* What the task asks: Please render the lines of the records below as a numbered list, skipping any blank lines and leaving out the pictures.

* Information shown:
Begin
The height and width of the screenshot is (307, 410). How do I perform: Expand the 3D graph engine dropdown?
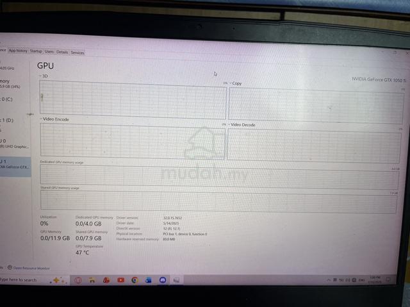[41, 76]
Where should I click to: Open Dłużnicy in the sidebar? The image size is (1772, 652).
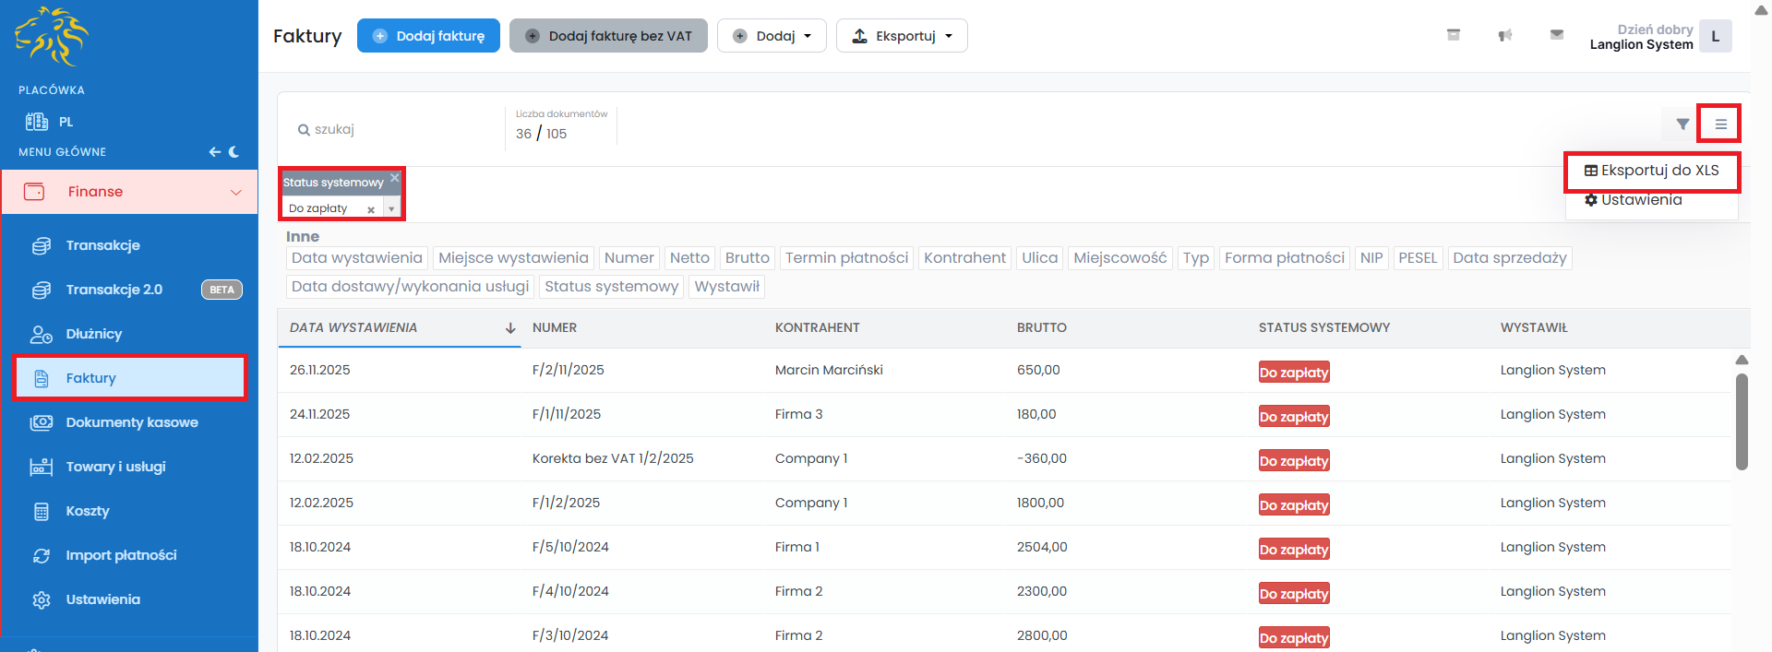[93, 334]
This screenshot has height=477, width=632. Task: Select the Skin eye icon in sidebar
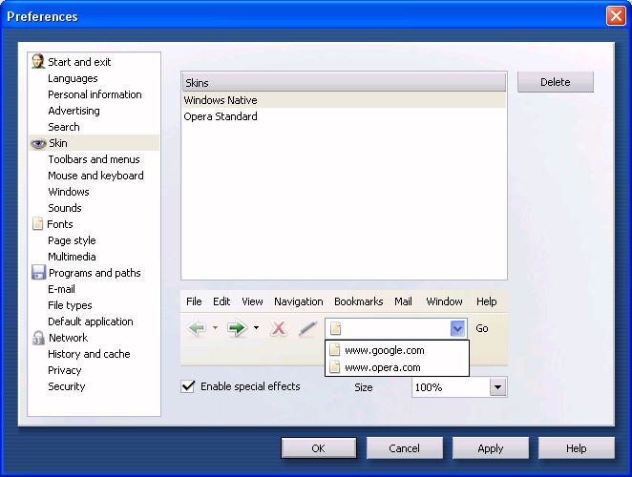[x=38, y=143]
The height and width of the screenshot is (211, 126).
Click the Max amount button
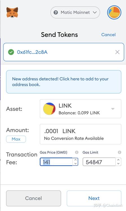[x=16, y=139]
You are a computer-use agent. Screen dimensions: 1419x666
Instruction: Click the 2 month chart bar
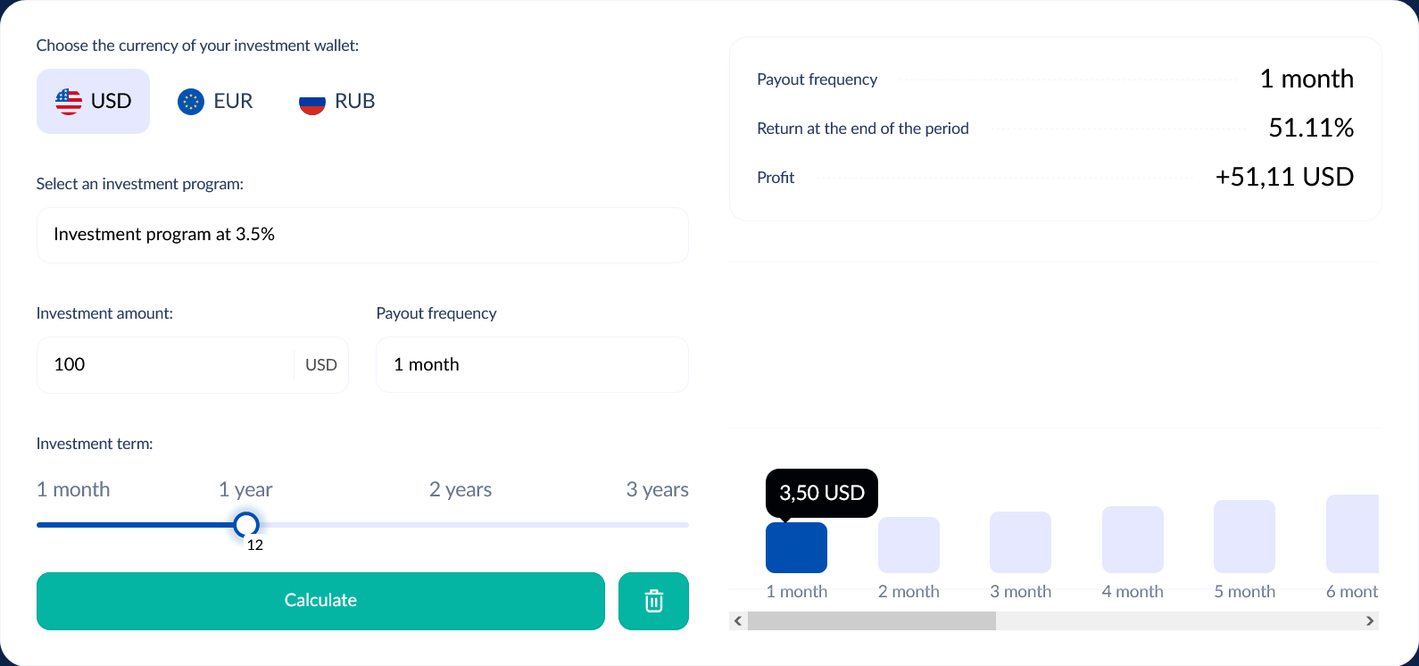point(909,545)
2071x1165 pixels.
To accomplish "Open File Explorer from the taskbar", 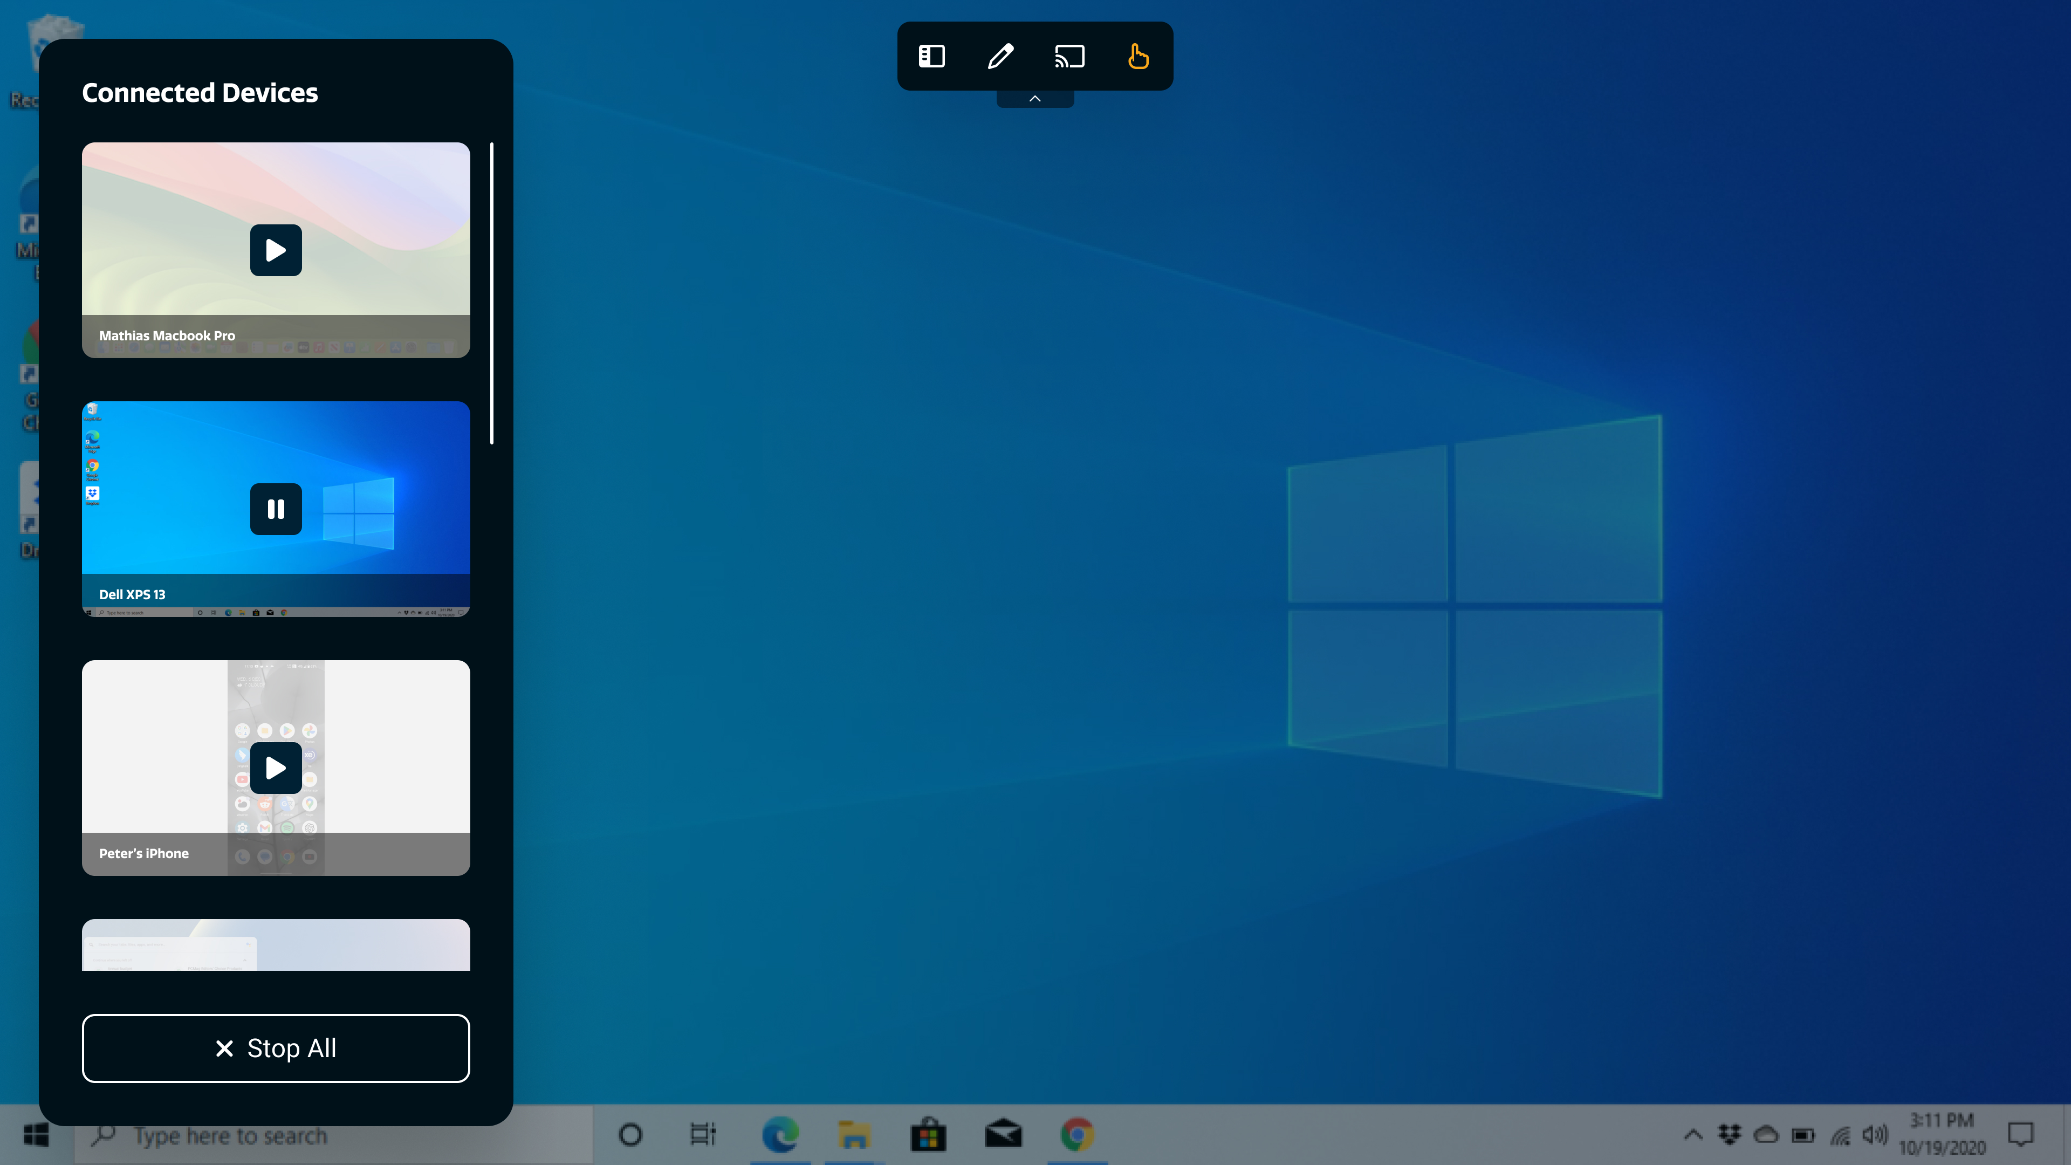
End
* The result:
1. The height and width of the screenshot is (307, 410). How do I perform: Expand the 3D graph engine dropdown?
2. [41, 76]
3. Where should I click to: Open Dłużnicy in the sidebar? The image size is (1772, 652).
4. [93, 334]
5. This screenshot has height=477, width=632. Task: Select the Skin eye icon in sidebar
6. [x=38, y=143]
7. The height and width of the screenshot is (211, 126).
8. Click the Max amount button
9. [x=16, y=139]
10. You are a computer-use agent. Screen dimensions: 1419x666
11. Instruction: Click the 2 month chart bar
12. point(909,545)
13. 2071x1165 pixels.
14. To accomplish "Open File Explorer from the taskbar", 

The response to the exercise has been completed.